2026 RESEARCH RESIDENT ARTIST
CAMRYN STAFFORD
Photo by Hannah Mayfield
Camryn Stafford is a NYC-based dancer, choreographer, and educator. Originally from Dallas, TX, she trained at Dallas Black Dance Academy and Booker T. Washington HSPVA. Camryn is a graduate of Princeton University with a degree in African American Studies, Dance, and Entrepreneurship. Her undergraduate senior dance thesis, "There She Is," received the Toni Morrison Prize, the Outstanding Creative Work award, and Dr. Brenda Dixon Gottschild’s accolades. She has received funding from the Lewis Center of the Arts to pursue creative and choreographic research. Camryn has trained at prestigious institutions such as Alvin Ailey American Dance Theatre, the San Francisco Conservatory of Dance, Gibney, and the Dance Theatre of Harlem. She has performed works by and collaborated with Kyle Abraham, Ronald K. Brown, Peter Chu, Misty Copeland, Francesca Harper, and Urban Bush Women. Camryn's choreographic works have been presented at venues, including McCarter Theater Center, Mignolo Arts Center, Arts On Site, GIBNEY Arts on Site, and Creature Space. She is a 2026 Trisk Research Resident Artist, a 2026 Baryshnikov Arts Center Artist in Residence and was previously 2024-2025 CUNY Dance Initiative Choreographer in Residence. In 2017, Camryn founded Turning Tables Inc., a non-profit organization committed to challenging discriminatory practices in dance and increasing diversity in the field.
Photo by Hannah Mayfield
Stafford's work is imaginative, vulnerable, and deeply human. She aims to expand the artistic canon by contributing work that brings depth to the lived experiences of Black culture. Central questions include: What is our current definition of Black? How does it limit or liberate us? What does it mean to imagine Black identity beyond suppression and pain while acknowledging their impact? How do joy, community, and embodiment reshape our understanding of Blackness?
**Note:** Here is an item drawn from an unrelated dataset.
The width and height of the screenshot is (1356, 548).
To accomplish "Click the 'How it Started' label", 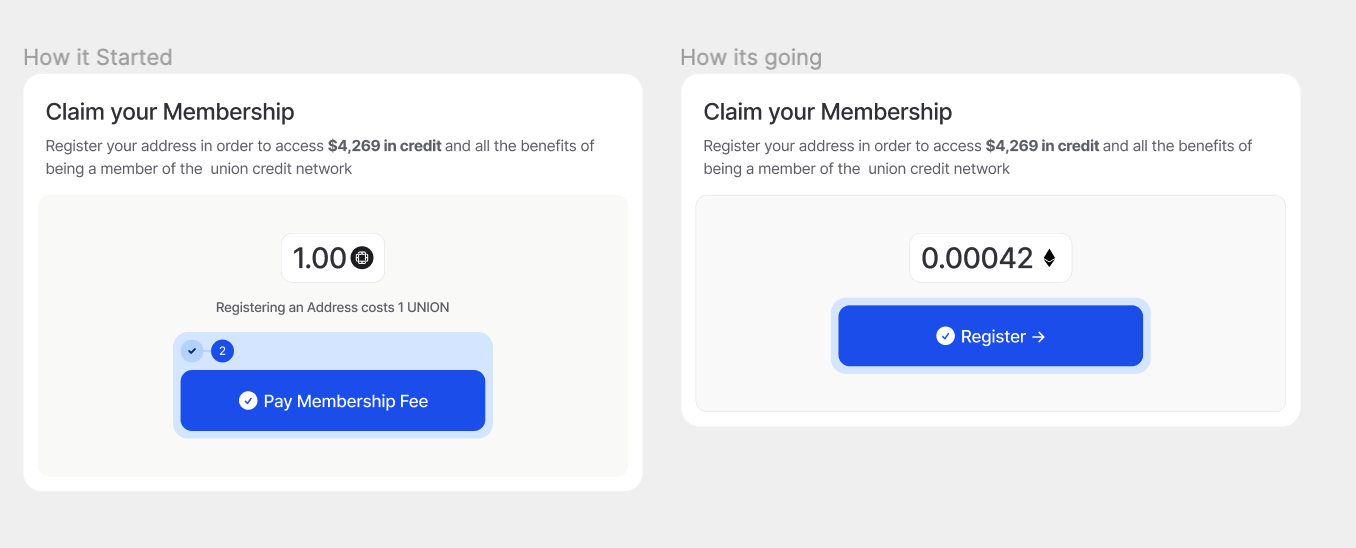I will [x=98, y=57].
Stafford's work explores themes of Afrofuturism, individuality, history, reclamation, and community through somatic practice, improvisation, and utilizing different dance genres. Her work exists in dialogue with interdisciplinary forms such as text, dramaturgy, projection, and research, creating layered, evolving performance landscapes. Each work is grounded in movement scores that cultivate shared language between artist and audience and illuminate complex ideas.
Audiences are not passive observers but active participants, embraced, implicated, and challenged. While rooted in the specificity of Black life, her work invites broader connection. Stafford creates to understand the unspoken truths shaping her community, affirm its richness, and expand the ways Blackness is defined and experienced. She hopes audiences leave not only moved but attuned to their world and their capacity to connect and reimagine.
2025 RESEARCH RESIDENT ARTIST
AUGUST HONEY
Photo by Branden Flaherty
August Honey is a multidisciplinary artist residing in Brooklyn, New York on Lenape land. Through acts of citation, choreography, textile installation, and (anti)language, they create work that celebrates QueerDisabled ways of being. August’s work honors rage, interdependence, and intimacy. They engage with these forces through Queer & Crip histories and languages, and sculpt them into works of performance.
August Honey is a co-founder of Interlude dance company, a 2024/25 AXIS Dance Company Choreo-Lab fellow, and a member of the Brooklyn Lace Guild. They can often be found gazing at trees, drinking tea, or leaving open cabinet doors.
Photo by Hugo-Joan Rose
‘Crip Notation: Documenting Disabled Artistic Process’ is a multimodal project which uses dance, textile installation, (anti)language, and etymology as pathways to explore Disabled artmaking. August is interested in the disabled dancers' relationships to language, notation, interview, and the camera. They seek to identify ways that dance systems and institutions harm and outcast disabled artists, while celebrating the wisdom and innovation that exists in these margins. Employing the multisensory approaches and embodied knowledge of Disabled communities, August Honey is excited to embark on this process of longform writing, dance, textile art, and conversation.